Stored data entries
◇ ◇ ◇ ◇ ◇
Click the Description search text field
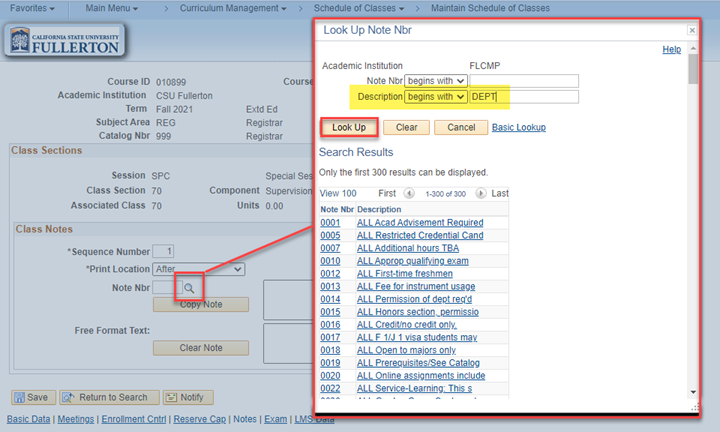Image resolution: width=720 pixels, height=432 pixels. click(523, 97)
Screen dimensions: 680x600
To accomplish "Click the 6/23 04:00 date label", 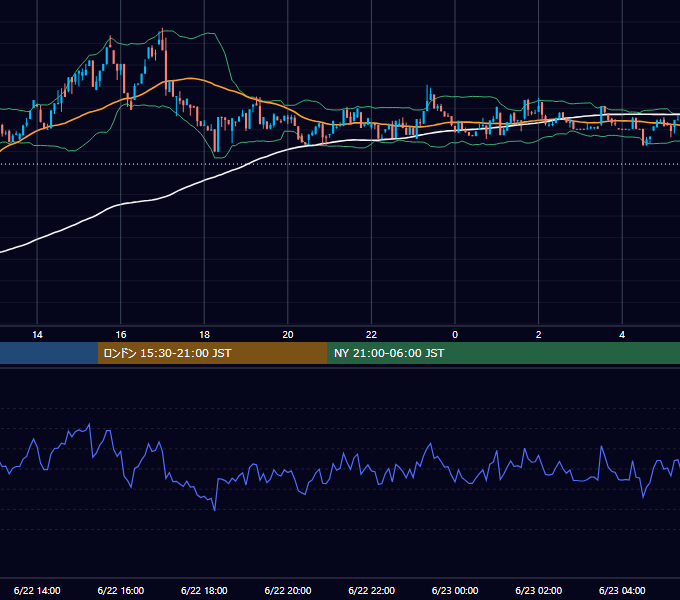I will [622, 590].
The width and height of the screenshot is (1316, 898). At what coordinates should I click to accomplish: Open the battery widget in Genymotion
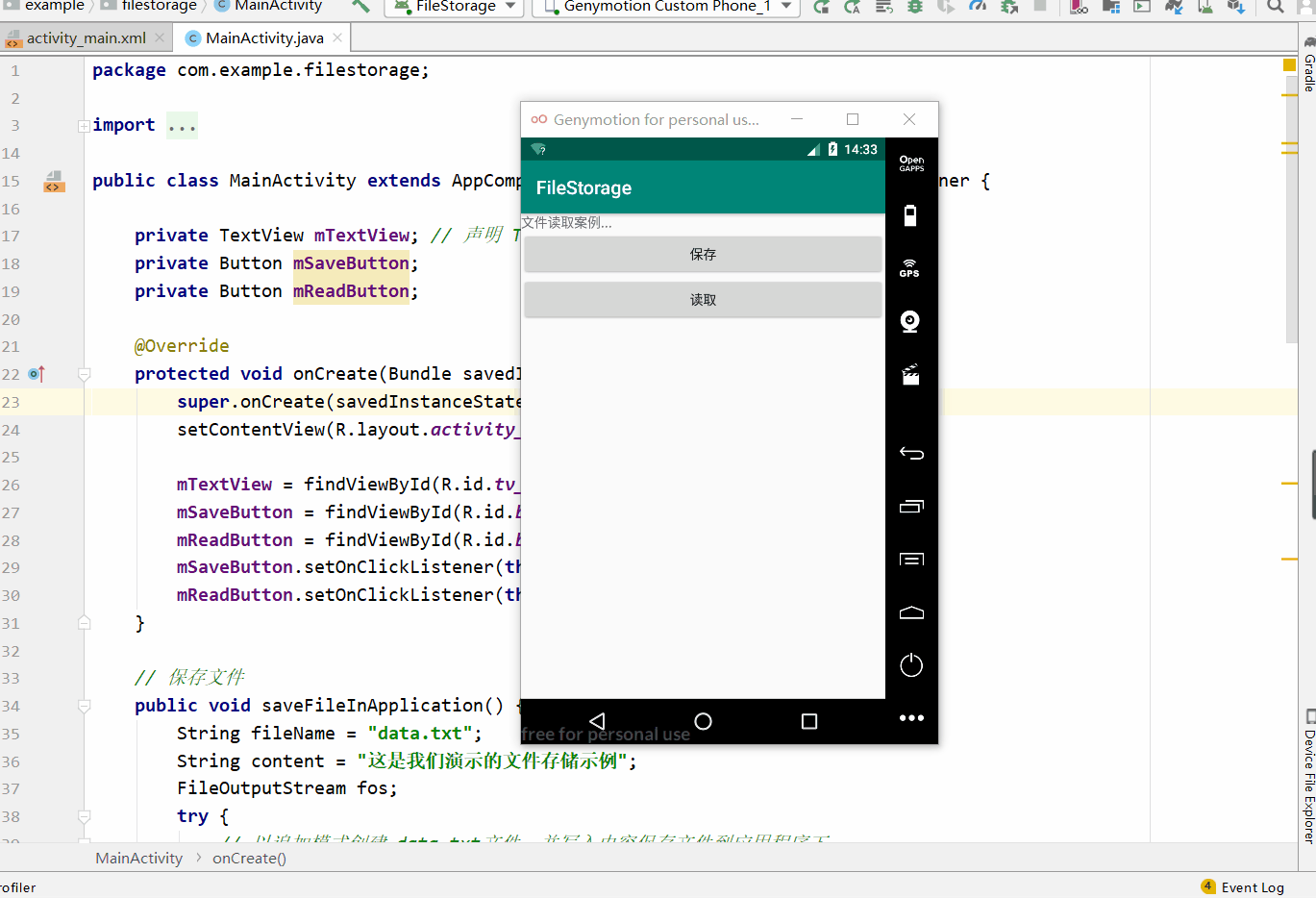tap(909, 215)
◇ ◇ ◇ ◇ ◇
_Directions for this task_.
Take the lines from the one holding "The width and" through the last line of the data above and copy them exactly, both ends included, omitting all pictures.

_Task solution_.
The width and height of the screenshot is (1316, 898). At what coordinates should I click to accomplish: Open the battery widget in Genymotion
tap(909, 215)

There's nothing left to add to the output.